His hands were tied but his spirit was free. He became a part of history without even getting his feet wet. Mr Vincent Poon got up at 7am yesterday as usual, but could do nothing for his former student Joseph Schooling other than willing him on.
He put his classes on hold to watch, on TV, his former student win Singapore's first Olympic gold medal.
Mr Poon, who is Schooling's first swimming coach, told The Sunday Times: "My heart was beating faster and faster before the race. We (he and his wife) were clapping and cheering. It's so unbelievable.
"I thought to myself before the race: Bronze would be very good. But Joseph wanted gold and he was so confident he could do it."

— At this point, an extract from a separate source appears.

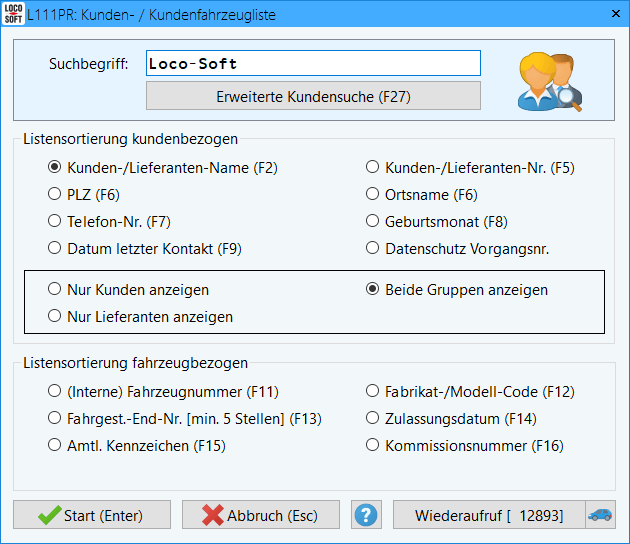630x544 pixels.
Task: Click the blue question mark help icon
Action: 367,515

The 70-year-old first taught Schooling, then aged three, at Tanah Merah Country Club.
"He worked really hard and listened. There was a difference with Joseph and you could tell he would be a good swimmer," he said.
To Mr Poon, Schooling's quest to win was evident early. During the four years of tutelage, the coach would pit him against older and bigger boys.
Thus, yesterday morning must have brought a sense of deja vu for Schooling when he stood on the block next to Michael Phelps, 9cm taller and 10 years older.
"I remember a 50m butterfly race and this boy stood beside (Joseph) and he was so much taller and bigger," Mr Poon recalled.
"Joseph didn't want to swim. He didn't want to lose but I told him size didn't matter that much. He must have the right mindset and be fearless and try his best." Schooling won that race.
"Now he has that mindset. He's so confident of himself. The learning process he's gone through shows," the coach said.
Mr Colin Schooling, Joseph's father, agreed that Mr Poon showed his son the way. He said: "Vincent inculcated that hunger in him to win.
"Joseph is not only a swimmer but also he's a racer. There's a difference. There are thousands of swimmers in the world but only a few of them can be called racers."